* _TASK MATERIAL_

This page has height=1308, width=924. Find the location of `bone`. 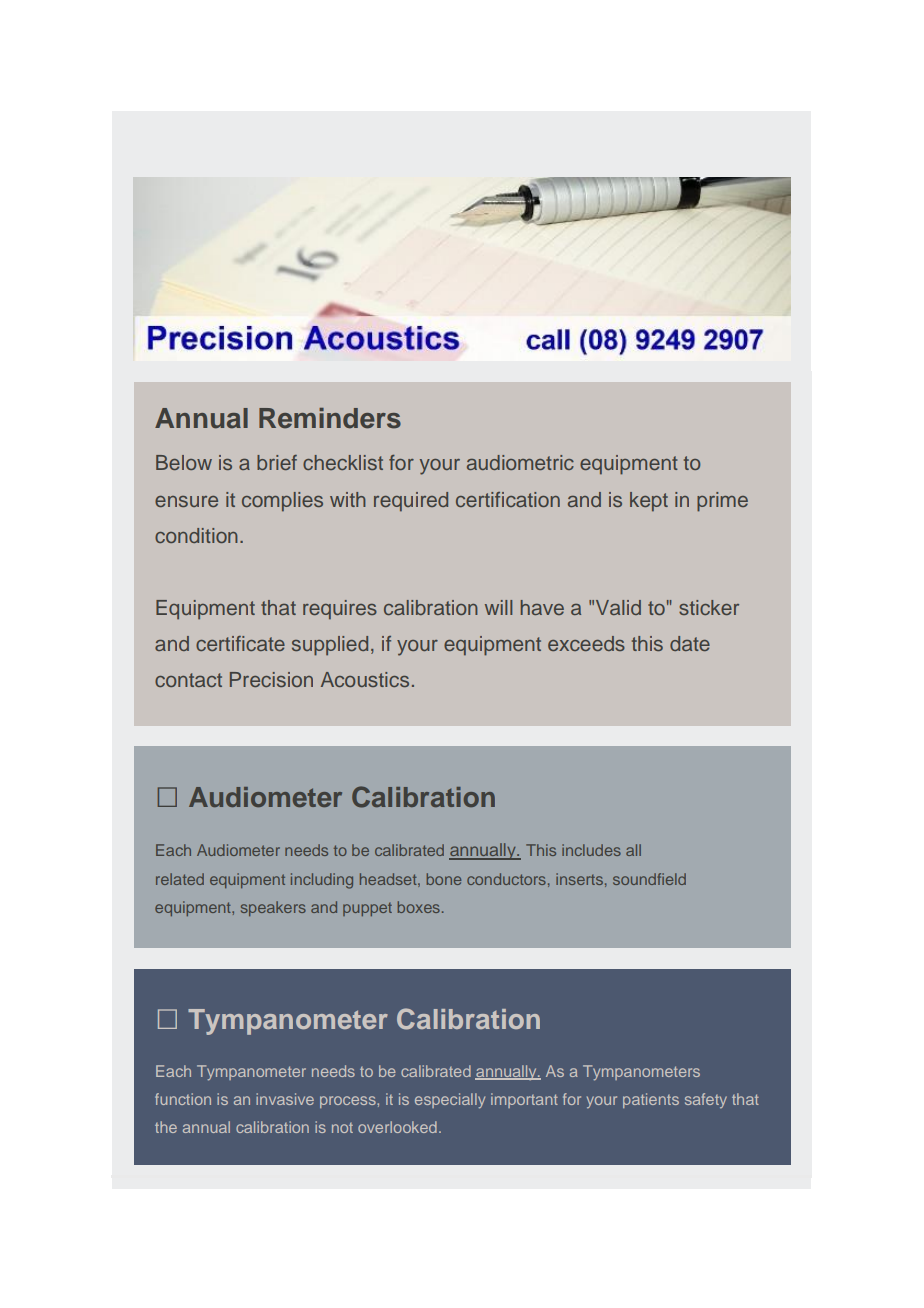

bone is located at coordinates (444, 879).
* * *
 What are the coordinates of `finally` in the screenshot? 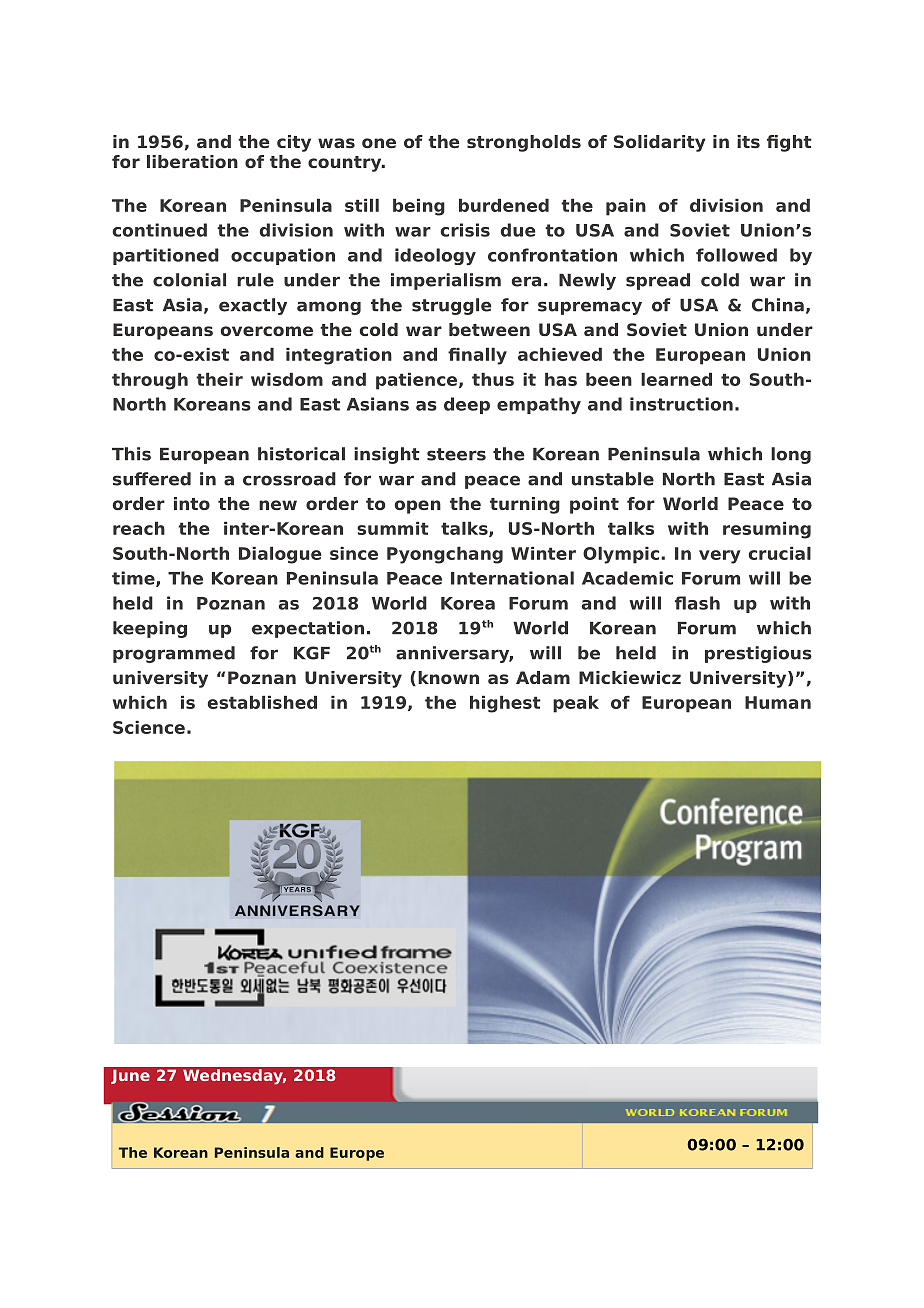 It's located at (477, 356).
...
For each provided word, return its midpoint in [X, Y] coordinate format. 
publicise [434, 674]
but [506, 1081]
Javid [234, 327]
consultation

* _SHORT EXERCISE_
In the part of the records that opens with the line containing "This page has" and closes with the line containing "bone is located at coordinates (444, 879).", swap "height" for "length" and give back those lines with nothing else altered. Leave the pictures out.

* _SOLUTION TO THIS EXERCISE_
This page has length=1308, width=924. Find the location of `bone`. 

bone is located at coordinates (444, 879).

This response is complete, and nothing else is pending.